AIS - Senior Site Reliability Engineer

Apple Inc.

London

GBP 80,000 - 100,000

Job description

Imagine what you could do here. At Apple, new ideas have a way of becoming great products, services, and customer experiences very quickly. Bring passion and dedication to your job and there's no telling what you can accomplish. We are seeking an extraordinary individual who is passionate about reliability engineering, software development, privacy, and information security with a desire to work in hyper-scale environments. The ideal candidate will have a strong background in production monitoring, a deep understanding of development and operations, and a successful record in running large-scale production environments.

Description

Our team is highly collaborative, working closely with partner teams to deliver the best results for Apple.

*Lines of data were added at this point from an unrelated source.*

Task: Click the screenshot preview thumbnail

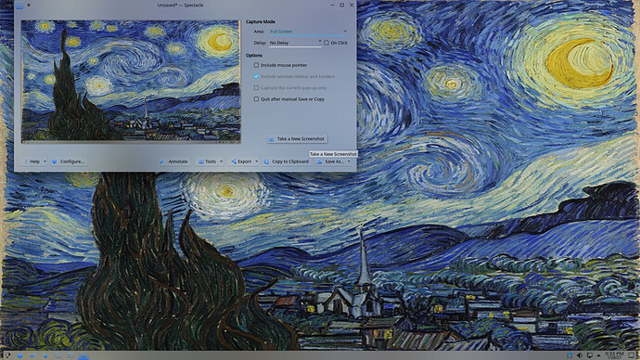Action: [x=131, y=82]
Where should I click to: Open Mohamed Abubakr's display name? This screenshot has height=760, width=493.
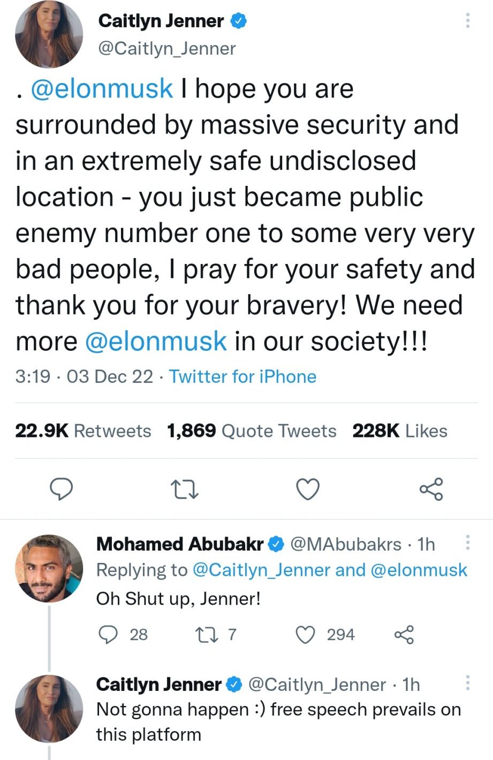click(x=180, y=544)
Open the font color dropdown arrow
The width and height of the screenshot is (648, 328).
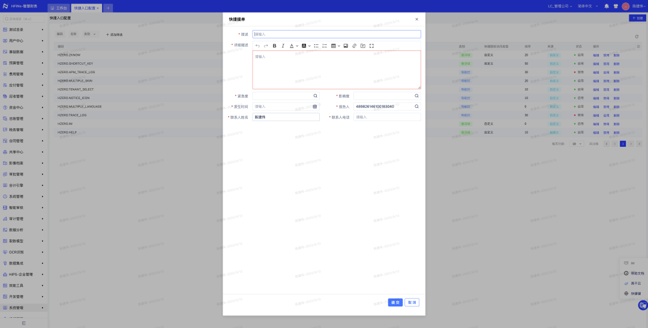(x=298, y=46)
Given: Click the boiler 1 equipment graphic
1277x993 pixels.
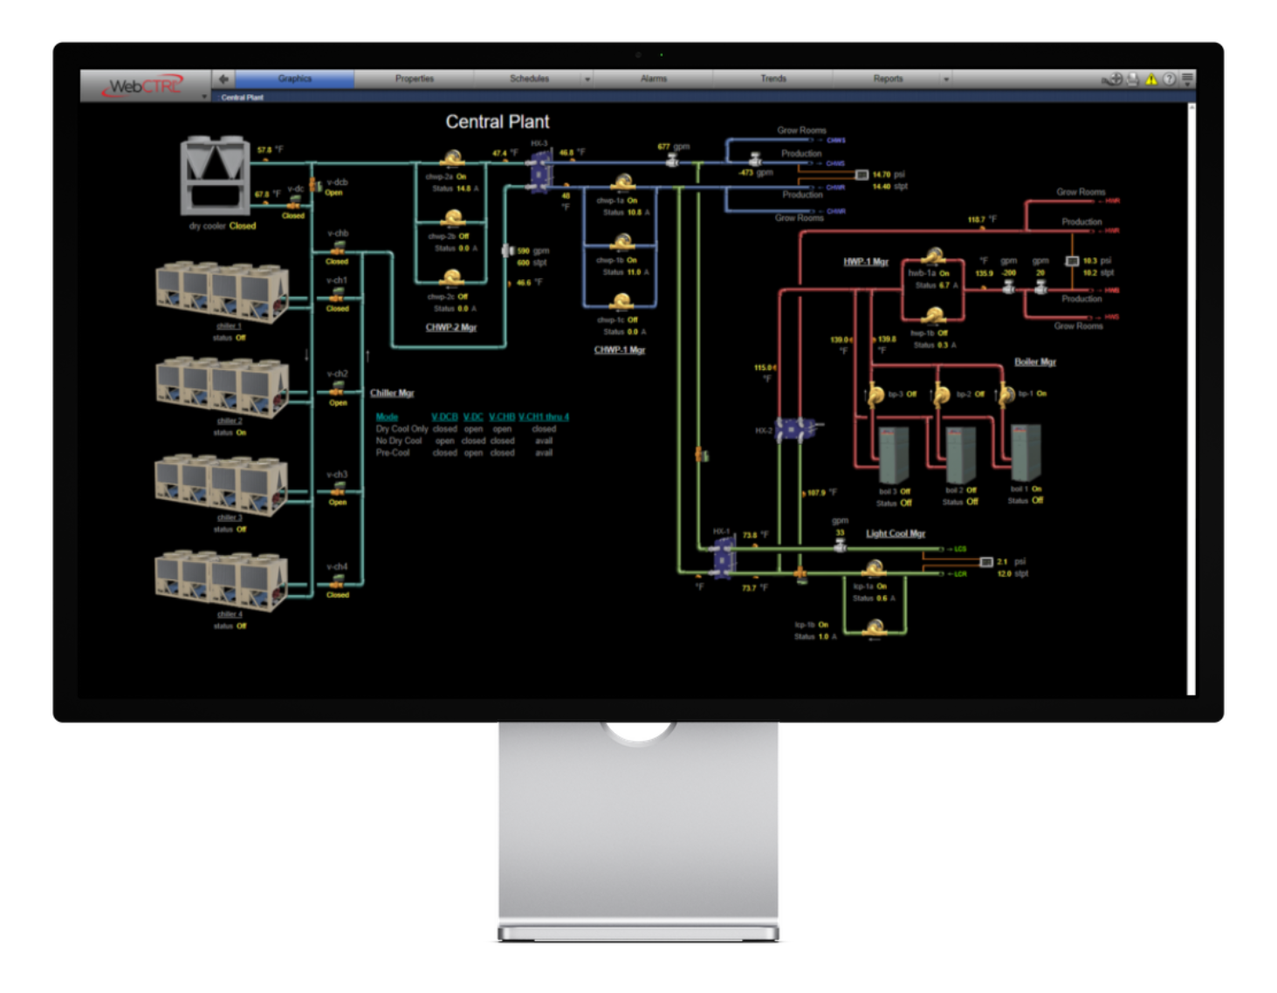Looking at the screenshot, I should [1025, 453].
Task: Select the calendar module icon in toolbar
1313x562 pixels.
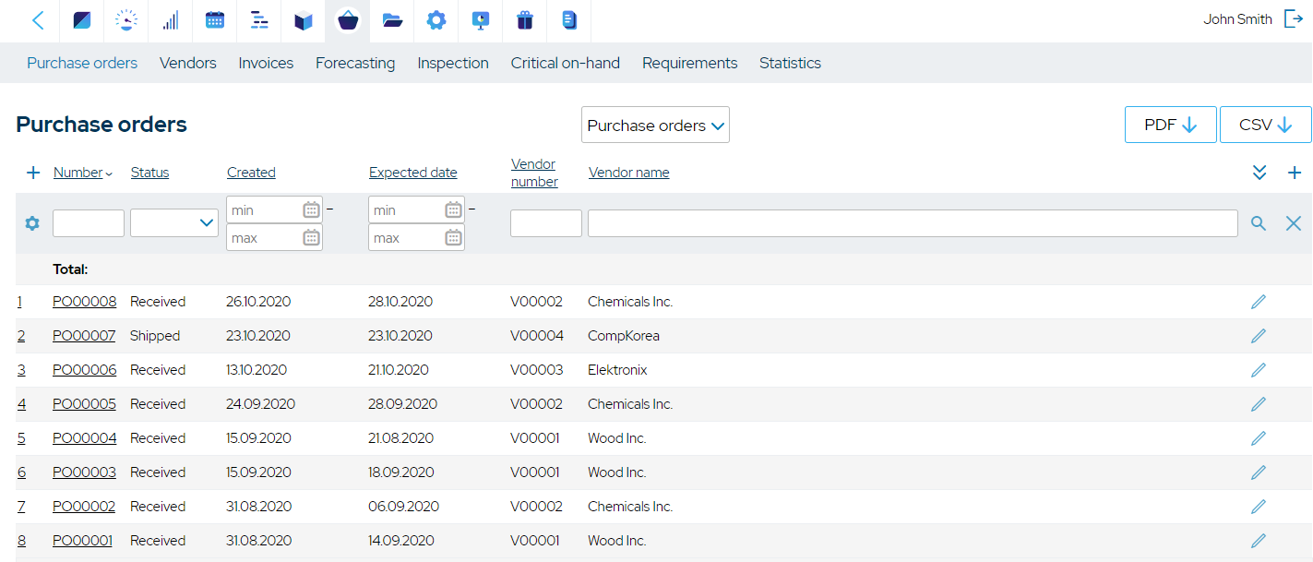Action: click(x=214, y=20)
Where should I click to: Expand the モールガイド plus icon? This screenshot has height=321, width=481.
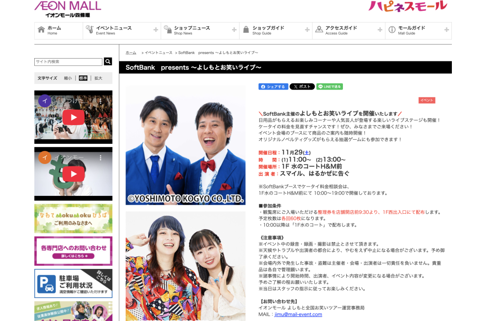(446, 30)
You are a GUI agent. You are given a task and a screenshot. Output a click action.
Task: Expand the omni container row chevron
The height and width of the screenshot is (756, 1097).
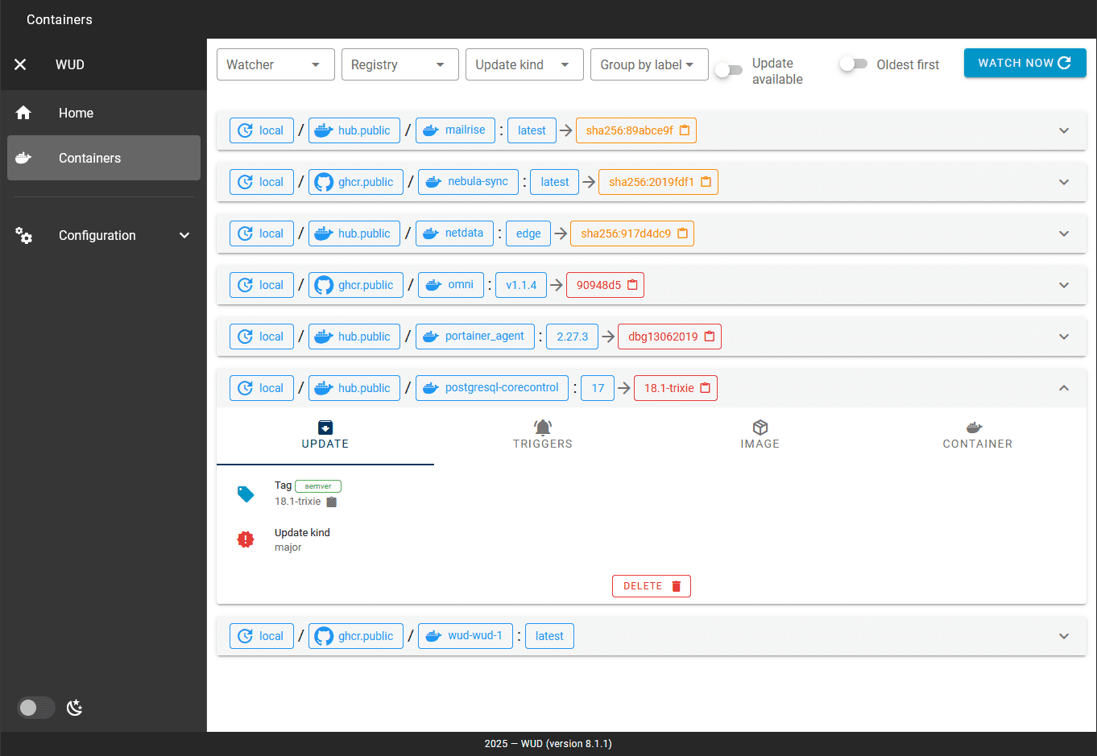[x=1064, y=284]
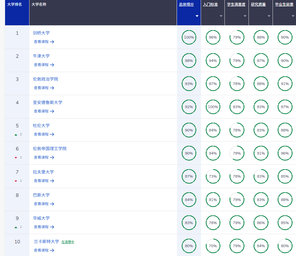Click 查看课程 text under 华威大学
The height and width of the screenshot is (256, 296).
click(41, 227)
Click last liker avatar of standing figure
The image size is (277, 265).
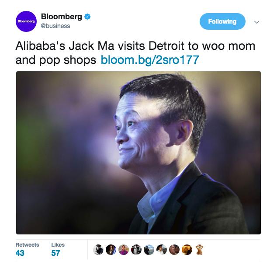[200, 250]
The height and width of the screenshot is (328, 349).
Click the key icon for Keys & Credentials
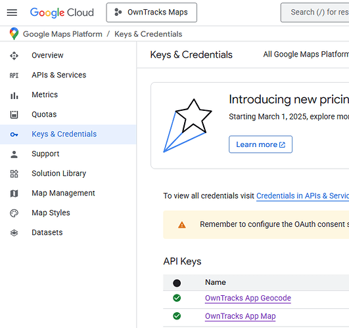[14, 134]
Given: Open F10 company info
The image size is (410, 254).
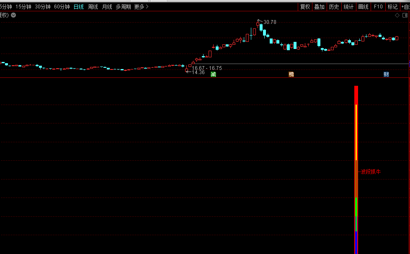Looking at the screenshot, I should pyautogui.click(x=378, y=7).
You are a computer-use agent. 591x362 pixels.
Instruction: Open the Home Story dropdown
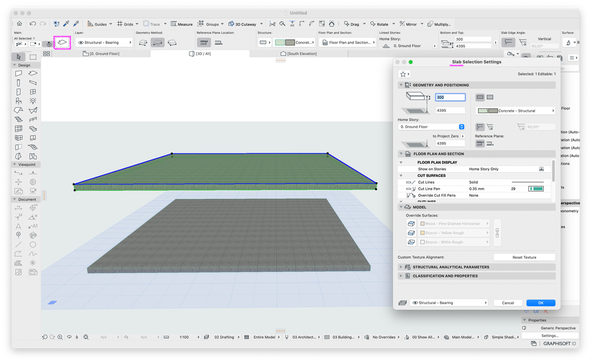(431, 127)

We strive to find the best solution while also considering the need to get things done efficiently for each engineering challenge we face. Good ideas are valued and rewarded. As an SRE in Apple Information Security, you will:

Operate, monitor, and triage all aspects of our production and non-production environments.
Pioneer and implement the next generation telemetry system for AIS services.
Establish alert handling procedures, runbooks, and collaborate with our global security team.
Automate deployment and orchestration of services into the cloud environment as well as other routine processes.
Actively participate in capacity planning and disaster recovery exercises.
Interact with and support partner teams across the enterprise.
Cultivate and maintain relationships with internal and external third-party vendors.

Minimum Qualifications

Professional experience in Site Reliability Engineering, DevOps, or a related field.
Experience working with cloud compute environments like OpenStack, AWS, GCP, or Azure.
Experience with infrastructure as code (IaC), configuration management, CI/CD, and automation, e.g., Terraform, Pulumi, CloudFormation, Ansible, Chef, Puppet, Jenkins.
Strong programming skills: Python and/or Go.

Preferred Qualifications

Proficiency in implementing and coordinating telemetry using monitoring and observability tools like Splunk, Grafana, Prometheus, or similar.
Extensive experience administering and troubleshooting Linux systems (any distribution), including the usage of standard Linux utilities.
Troubleshooting and debugging experience.
Experience in shell scripting (e.g., bash/zsh) and system administration.
Experience with measuring, analyzing, and optimizing performance.
Experience operating with Scrum/Agile development methodologies.
Strong understanding of concurrency, parallelism, and distributed system concepts.
Passion for high-quality code, tests, documentation, and production services.
Participation in an on-call rotation.
Building and operating container orchestrating systems (Docker, Kubernetes, Vagrant, and micro-services).
Bachelor’s Degree in Computer Science or equivalent experience.